The task
Would you reproduce exactly the lines below from the one holding "Click Show translation link" through the one holding "Toggle italic formatting", inclusive, and no others?
Top of Given data
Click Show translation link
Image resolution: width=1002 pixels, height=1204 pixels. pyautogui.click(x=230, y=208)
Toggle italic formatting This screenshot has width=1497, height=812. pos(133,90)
Bottom of Given data
Top of Given data
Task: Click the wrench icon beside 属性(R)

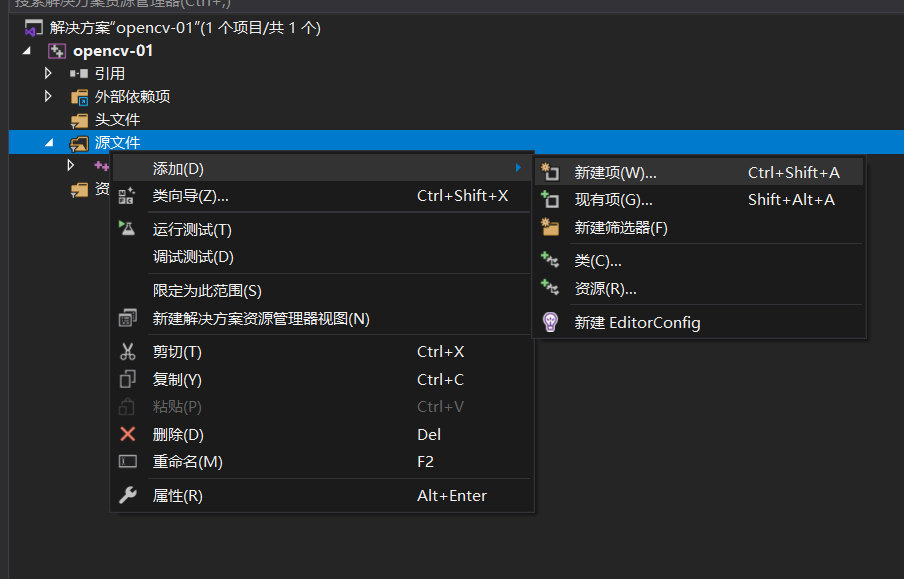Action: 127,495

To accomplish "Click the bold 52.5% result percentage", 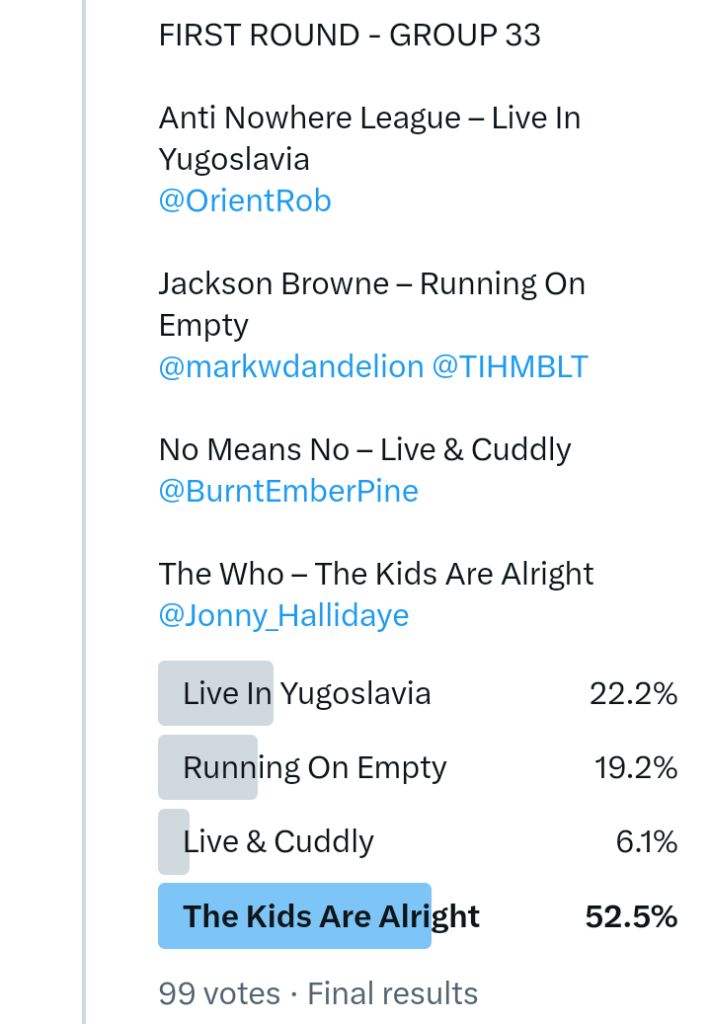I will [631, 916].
Bottom of Given data
Response box
Click Show translation link
Image resolution: width=1002 pixels, height=1204 pixels. pyautogui.click(x=230, y=208)
Toggle italic formatting This screenshot has width=1497, height=812. pos(133,90)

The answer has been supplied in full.